Sometimes, his tolerance and care, the things that made him such a great teacher, made her wonder how he could possibly be her father. And as she sat on the bench that morning, with Shaw and Woakes and Rosie Dawson battering at the walls of her defences, she remembered one of his phrases. She heard him say it to her as clear as day when she was being sullen or feeling hard done by because of being Anna Gwynne.

‘The most fragrant roses grow from the worst-smelling manure, Anna.’ And then, being her dad, he’d cap the whole thing by saying, ‘Brownie, anyone?’

Smiling stupidly to herself, Anna got up from the bench, turned and ran her fingers over the plaque with her dad’s name and the Welsh word for loss and longing for the departed that had no real equivalent in English:

Thomas William Gwynne

Hiraeth





Twenty-Seven





Kevin Starkey pulled in to his drive and parked. He didn’t get out immediately, but simply sat there, contemplating. Six thirty on a Wednesday evening and almost another week over. He looked up at the house. A lovely little red-brick semi with bay windows on the edge of town in a great area with good schools. Schools that had given his two a bloody good start in life. Brenda’d insisted they both go to uni. She would, of course, since she wasn’t the one paying. He wasn’t close with them and they chose to spend holidays with their mother and her lot in Shepton Mallet. He didn’t mind. In fact he encouraged it.

This was his house, mortgage all but paid for, would be paid for by the end of this month if all went well.

Starkey let himself in through the front door. He hadn’t bothered redecorating since Brenda’d left. Hadn’t seen the point. He kept the place clean, lawns mowed. He didn’t do much with the neighbours because, thanks to his job, he was hardly ever there.

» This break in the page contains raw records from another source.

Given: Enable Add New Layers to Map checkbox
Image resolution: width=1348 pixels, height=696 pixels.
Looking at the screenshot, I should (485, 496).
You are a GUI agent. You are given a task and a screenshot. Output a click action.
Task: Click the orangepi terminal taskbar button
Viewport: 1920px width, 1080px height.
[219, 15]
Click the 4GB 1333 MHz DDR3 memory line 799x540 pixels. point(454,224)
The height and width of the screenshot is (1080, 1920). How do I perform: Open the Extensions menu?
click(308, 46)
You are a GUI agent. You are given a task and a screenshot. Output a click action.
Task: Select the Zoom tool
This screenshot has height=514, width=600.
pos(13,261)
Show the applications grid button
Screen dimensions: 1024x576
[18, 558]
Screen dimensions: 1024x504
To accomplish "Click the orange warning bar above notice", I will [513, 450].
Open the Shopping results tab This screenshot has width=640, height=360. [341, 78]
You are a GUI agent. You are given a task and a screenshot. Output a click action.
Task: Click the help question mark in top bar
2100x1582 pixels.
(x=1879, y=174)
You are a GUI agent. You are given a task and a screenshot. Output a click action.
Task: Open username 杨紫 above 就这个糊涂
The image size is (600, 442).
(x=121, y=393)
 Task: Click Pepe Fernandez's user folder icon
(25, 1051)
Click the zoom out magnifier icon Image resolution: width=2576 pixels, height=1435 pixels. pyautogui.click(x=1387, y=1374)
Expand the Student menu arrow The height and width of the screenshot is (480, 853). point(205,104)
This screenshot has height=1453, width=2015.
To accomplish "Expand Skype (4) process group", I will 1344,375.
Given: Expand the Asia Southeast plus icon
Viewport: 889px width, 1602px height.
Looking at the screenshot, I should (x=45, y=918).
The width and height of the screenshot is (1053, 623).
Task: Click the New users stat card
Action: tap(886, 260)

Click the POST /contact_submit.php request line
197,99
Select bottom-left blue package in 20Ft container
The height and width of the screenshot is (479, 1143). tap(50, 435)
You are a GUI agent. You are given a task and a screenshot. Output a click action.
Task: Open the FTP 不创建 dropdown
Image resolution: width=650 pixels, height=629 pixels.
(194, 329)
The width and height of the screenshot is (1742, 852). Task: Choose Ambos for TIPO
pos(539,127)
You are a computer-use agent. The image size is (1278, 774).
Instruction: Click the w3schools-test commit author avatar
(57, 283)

Except on weekends. And on weekends, he indulged himself. He’d bought a frozen fish lasagne from a fishmonger on Monday and defrosted it the night before. The other half he’d keep for later in the week.

He took himself and his suit jacket upstairs, showered quickly and found some shorts and a T-shirt. It would have been nice to have air con in the house. How many times had he heard that over the last few days as people sweltered in offices and clinics? But twenty-eight degrees was a rarity in the UK and you could count the number of times anyone would need air con in any given year on one hand.

He stared at his face in the bathroom mirror and thought about the phone call he’d taken from the detective inspector. She’d sounded young and efficient. So, they were looking into the death of Rosie Dawson again, were they? Well, what he’d told them all those years ago and repeated today had helped, he had no doubt about that.

He remembered the case very well. The overtime had been brilliant. He’d been involved in door to door and the prolonged painstaking searches of open land. They’d found nothing of course. But his information on the van was vital. It was important then and it remained important now.

Starkey splashed cold water over his face, dried it on a towel and walked back downstairs. He put the lasagne in the microwave and poured himself a glass of wine. He’d finished it before the meal was heated through so poured himself another one. He was big. Always had been. His legs were thick, his neck was thick and he’d had a gut for as long as he could remember, though he had lost a bit of weight. Being tall helped, but everything juddered under his clothes when he moved quickly.

And he did like his beer and wine.

He ate quickly and drank the second glass before he’d finished eating.